The big mistake commonly committed, even instinctively, is not to transform the language of the information found in the literature, making them accessible to all segments of society, regardless of the education level of patients. This is also a step of utmost importance to the team, because we often do not notice that we are using technical language, which only professionals understand, leaving an open gap on what to do after discharge or between follow-up visits.
We cannot accept a formation different from the organization of sectorial management and critical debate about the care structuring systems, being impervious to social control over the sector and "deaf" to\with patients. Training institutions should not perpetuate essentially conservative models, focusing on devices and organic systems and highly specialized technologies, dependent on procedures and diagnostic and therapeutic support equipment. We must remember that many patients will not be able to keep them during the course of their lives, and especially after the discharge process. We should always remember, before any decision-making process, the socio-economic conditions of those who are being guided.
To sum up, patients with neurological disorders are subject to functional losses, cognitive, sensory and neuromuscular function beyond the emotional commitment. Therefore, we must develop a therapeutic and supportive relationship. It is necessary, however, to emphasize the remaining capacity, help to develop them and determine new targets depending on the illness and, of course, the clinical conditions of the patients.

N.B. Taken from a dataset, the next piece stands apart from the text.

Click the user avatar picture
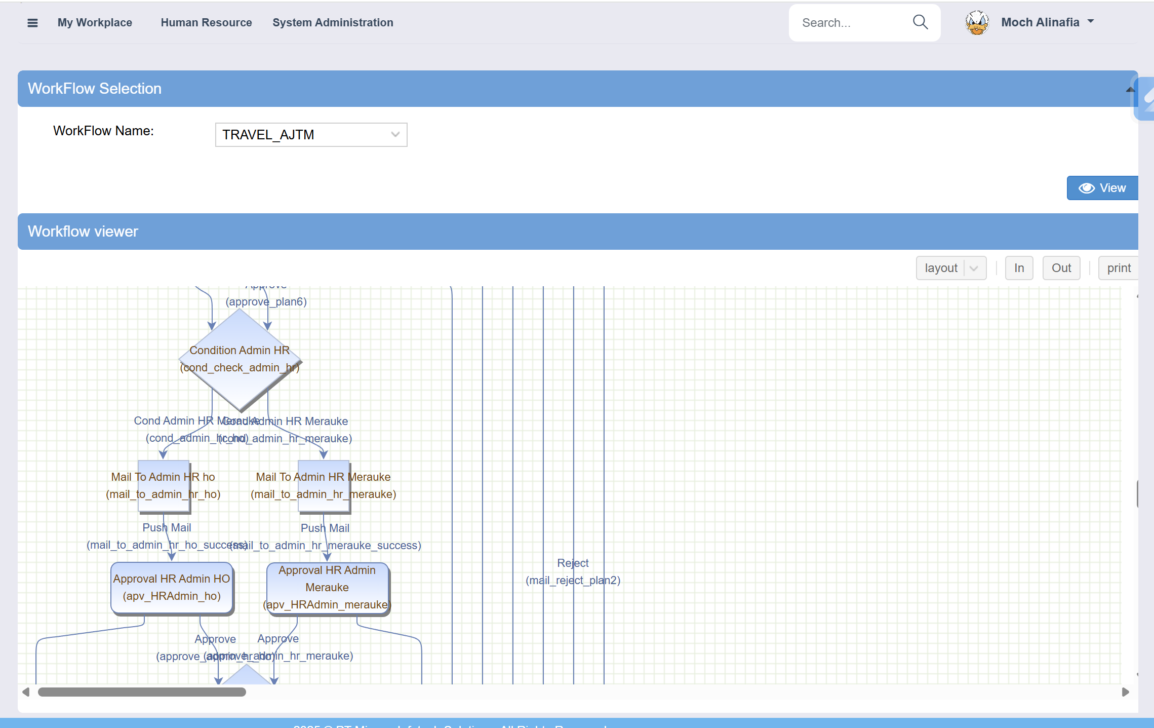 (x=977, y=23)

From this perspective, the barriers experienced by families facing the challenge of taking care of neurological patients is significant and therefore, the need to carry out post-discharge home visits as a way of continuing treatment is essential, minimizing the ignorance and family insecurity in handling devices and conducts to be employed. Guiding is capacitating. Training cannot take as a reference only the efficient search for evidence to diagnosis, care, treatment, prognosis, etiology and prevention of diseases. The technical and scientific update is only one aspect of the assessment of the practices and not its central focus. The group of agents involved constitutes as a permanent interlocutor in the dialogs needed for the construction of proposals and corrections of guidelines for the patients. So we must remember that we are all part of this team.